SET EXERCISE >>
Rewrite the items between the lines holding "Copy ID 10010681 with copy icon" and "point(192,8)", inclusive, replacing "country dropdown" with "country menu" and leaving everything else unchanged. Leave the pictures out of your answer.

THE DATA >>
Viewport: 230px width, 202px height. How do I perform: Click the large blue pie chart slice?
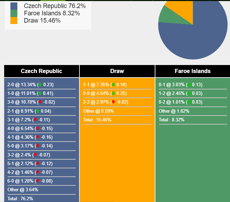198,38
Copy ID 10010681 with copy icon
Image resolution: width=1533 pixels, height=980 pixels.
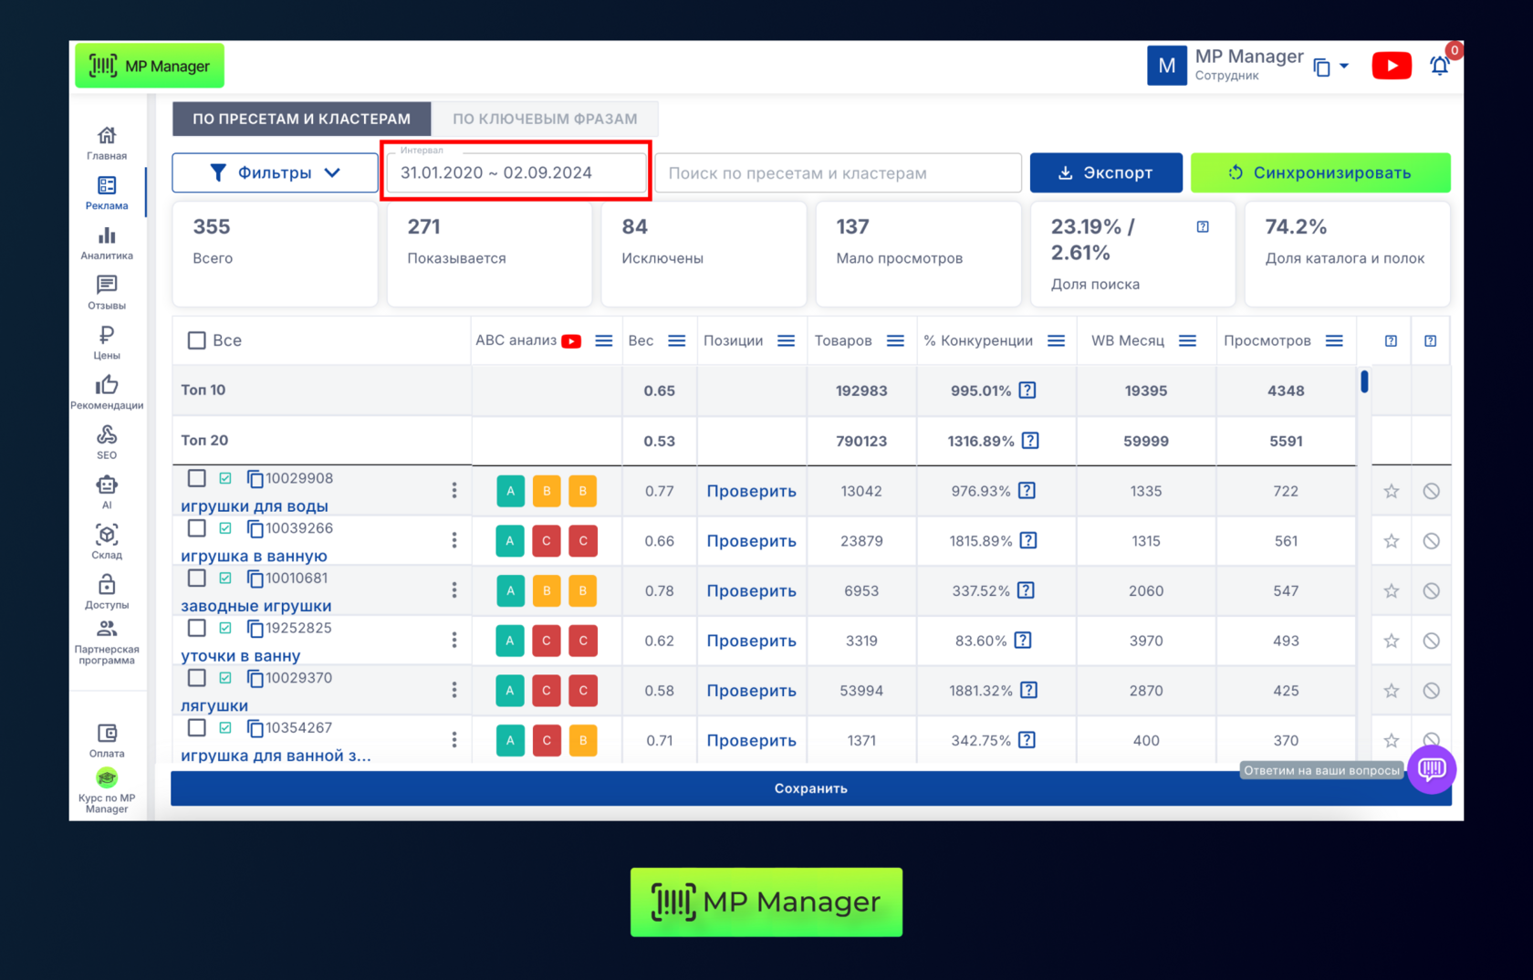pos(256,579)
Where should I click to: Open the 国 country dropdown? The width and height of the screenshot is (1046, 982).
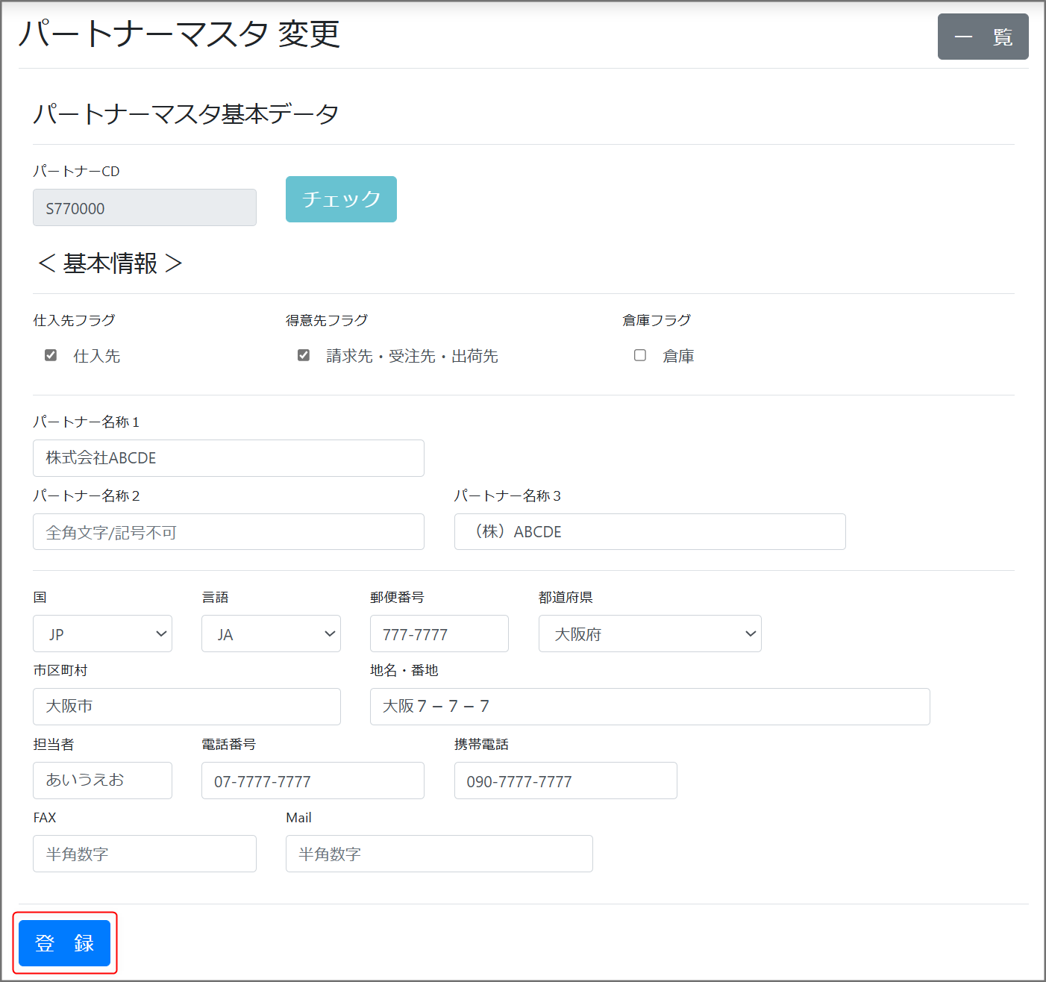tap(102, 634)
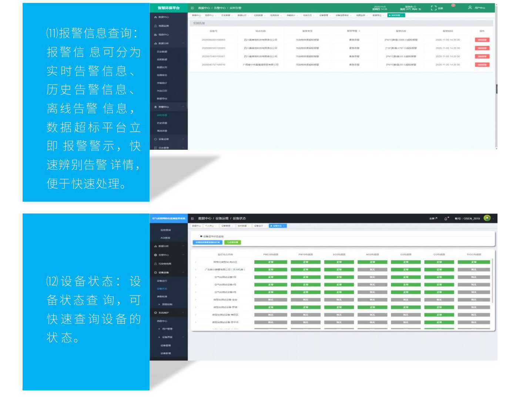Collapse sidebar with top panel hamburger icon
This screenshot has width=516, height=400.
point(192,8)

* * *

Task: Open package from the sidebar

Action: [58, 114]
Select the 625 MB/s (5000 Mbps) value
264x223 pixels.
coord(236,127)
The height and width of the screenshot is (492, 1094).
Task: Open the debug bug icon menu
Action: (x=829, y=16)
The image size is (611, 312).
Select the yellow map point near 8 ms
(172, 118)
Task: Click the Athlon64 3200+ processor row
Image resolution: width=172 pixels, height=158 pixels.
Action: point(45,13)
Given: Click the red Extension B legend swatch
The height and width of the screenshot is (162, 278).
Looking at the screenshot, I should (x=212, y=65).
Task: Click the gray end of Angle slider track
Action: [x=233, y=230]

FINISHED EXERCISE >>
Copy ID 10010681 with copy icon
Image resolution: width=1533 pixels, height=980 pixels.
pos(256,579)
Where should I click to: Open the 国 country menu? The width and height of the screenshot is (1046, 982).
tap(102, 634)
Collapse sidebar with top panel hamburger icon
This screenshot has width=516, height=400.
point(192,8)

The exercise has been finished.